Faut-il relire Tolstoï ?

26 Juillet 2022 , Rédigé par Jean-Pierre Maillard Publié dans #Littérature, #philosophie-religion

Faut-il relire Tolstoï ?
Tolstoï n’est pas trop à la mode par les temps qui courent mais cela pourrait bien changer un jour prochain. Pour le meilleur ou pour le pire... D’où l’intérêt de le relire pour savoir à quoi s’attendre, au risque de l’exaspération. Car on reste subjugué par la contradiction absolue et désopilante entre le caractère obsolète de la plupart de ses concepts comme de sa vision du monde et le génie de l'écrivain et la qualité de son style. En sorte qu'on est amené selon les moments de lecture soit à jouir sans se lasser (comme si c'était du Proust, et même en plus digeste) de la finesse des descriptions et analyses (des paysages et des réalités comme des caractères), soit à suivre avec attention (sans pour autant y croire) ses démonstrations et considérations générales sur la conjugalité, l'histoire, la religion, la vie et la mort

 Il faut souligner, et c’est ce qui en fait un auteur incontournable malgré ses faiblesses, qu’on se sent constamment concerné, que ce soit à titre personnel (les tribulations d’Anna Karénine et du comte Vronski, comme celles de Ketty et Lévine ont beau être datées, elles sont de toutes les époques, à la manière des grands romans balzaciens et de bien d’autres) ou en référence à la situation sociale et politique actuelle et à notre époque apocalyptique.
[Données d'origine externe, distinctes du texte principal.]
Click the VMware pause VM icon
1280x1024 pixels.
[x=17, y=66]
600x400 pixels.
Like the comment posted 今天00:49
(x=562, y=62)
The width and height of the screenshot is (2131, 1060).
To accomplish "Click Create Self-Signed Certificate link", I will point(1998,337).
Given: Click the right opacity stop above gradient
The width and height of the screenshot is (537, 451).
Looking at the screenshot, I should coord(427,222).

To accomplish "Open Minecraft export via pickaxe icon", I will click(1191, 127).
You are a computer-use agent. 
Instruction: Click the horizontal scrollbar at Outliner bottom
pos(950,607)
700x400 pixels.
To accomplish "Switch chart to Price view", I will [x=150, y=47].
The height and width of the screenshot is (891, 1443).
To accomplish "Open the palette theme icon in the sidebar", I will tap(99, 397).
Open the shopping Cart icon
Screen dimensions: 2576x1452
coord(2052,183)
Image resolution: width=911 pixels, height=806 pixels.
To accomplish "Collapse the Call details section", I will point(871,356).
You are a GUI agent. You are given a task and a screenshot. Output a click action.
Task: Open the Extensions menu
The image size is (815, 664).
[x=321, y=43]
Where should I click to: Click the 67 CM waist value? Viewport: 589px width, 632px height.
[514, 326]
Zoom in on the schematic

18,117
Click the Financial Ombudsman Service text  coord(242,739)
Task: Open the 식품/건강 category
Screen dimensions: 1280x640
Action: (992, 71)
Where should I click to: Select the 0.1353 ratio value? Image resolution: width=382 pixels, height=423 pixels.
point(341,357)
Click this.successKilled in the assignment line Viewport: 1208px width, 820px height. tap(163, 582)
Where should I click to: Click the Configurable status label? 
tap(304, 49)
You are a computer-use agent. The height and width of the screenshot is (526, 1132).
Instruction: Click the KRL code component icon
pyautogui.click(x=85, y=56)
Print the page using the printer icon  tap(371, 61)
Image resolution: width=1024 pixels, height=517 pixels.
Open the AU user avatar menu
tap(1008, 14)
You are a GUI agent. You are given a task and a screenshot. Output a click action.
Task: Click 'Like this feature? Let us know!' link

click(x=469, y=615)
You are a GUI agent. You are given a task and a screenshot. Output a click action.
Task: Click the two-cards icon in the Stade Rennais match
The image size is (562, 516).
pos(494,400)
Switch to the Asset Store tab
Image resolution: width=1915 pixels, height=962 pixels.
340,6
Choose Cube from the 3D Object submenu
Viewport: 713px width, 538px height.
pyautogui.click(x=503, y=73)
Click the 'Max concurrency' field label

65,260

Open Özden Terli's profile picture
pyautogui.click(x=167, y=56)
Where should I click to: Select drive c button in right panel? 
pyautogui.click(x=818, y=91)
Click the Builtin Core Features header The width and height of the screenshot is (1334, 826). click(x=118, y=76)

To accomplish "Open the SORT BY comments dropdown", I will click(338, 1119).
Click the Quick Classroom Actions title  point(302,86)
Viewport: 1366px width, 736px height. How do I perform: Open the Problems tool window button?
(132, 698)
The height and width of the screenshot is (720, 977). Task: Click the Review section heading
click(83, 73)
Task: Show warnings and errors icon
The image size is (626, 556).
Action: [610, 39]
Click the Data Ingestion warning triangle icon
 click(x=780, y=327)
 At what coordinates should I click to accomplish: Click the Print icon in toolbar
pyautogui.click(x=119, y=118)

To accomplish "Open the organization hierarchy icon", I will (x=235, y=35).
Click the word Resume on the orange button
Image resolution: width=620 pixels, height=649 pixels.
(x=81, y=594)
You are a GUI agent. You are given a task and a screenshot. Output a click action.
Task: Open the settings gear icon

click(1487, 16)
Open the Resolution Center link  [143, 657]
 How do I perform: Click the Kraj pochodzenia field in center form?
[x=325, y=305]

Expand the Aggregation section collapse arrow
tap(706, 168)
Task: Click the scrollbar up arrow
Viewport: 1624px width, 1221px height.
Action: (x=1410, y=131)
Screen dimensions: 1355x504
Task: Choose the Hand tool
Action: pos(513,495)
Les questions géostratégiques sont au coeur de sa Weltanschauung, Cela ne concerne pas seulement l’Europe où se confrontent dans une attraction réciproque les puissances de l’Ouest (entraînées par l’esprit de la Révolution et Napoléon) et de l’empire d’ Alexandre 1er (avant qu’il ne renonce aux réformes sociales). Cela vaut aussi plus généralement pour les considérations prophétiques sur le progrès et le caractère plus ou moins universel des valeurs dans un monde qui s’élargira inéluctablement en conflit perpétuel. On en trouve un bon résumé dans l’épilogue de Guerre et paix, qui transcende ce vaste le roman à la Balzac en sa véritable dimension épique, mais pourrait s’appliquer encore à Anna Karénine ou d’autres productions moins ambitieuses ou plus tardives.
Tolstoï ne connaît peut-être pas comme Dostoïewski (Ils ne s’ignoraient pas du tout mais ne se sont jamais rencontrés) toutes les profondeurs et souffrances de la société russe et n’est pas attiré par les débats sur les tentations anarchistes, nihilistes ou révolutionnaires mais il est irremplaçable dans son empathie (certes ultraconservatrice et plutôt maladive) pour la ruralité traditionnelle et ce qu’après Gogol on a appelé et appelle toujours « l’âme russe ». Son mysticisme a beaucoup vieilli, même revisité écologiquement par la réhabilitation de la nature et du vivant, mais il n’est pas jusqu’à son attachement à l’orthodoxie spirituelle et au message évangélique qui ne trouve encore bien des échos. Pour le meilleur et pour le pire. On l’ignorera, on le portera aux nues ou on le méprisera, mais ses débats intérieurs et ses contradictions en plein dix-neuvième siècle peuvent encore forcer l’écoute. Car, comme le disait Chestov, chez Tolstoï la raison est compulsive ou elle n’est pas. Intéressant...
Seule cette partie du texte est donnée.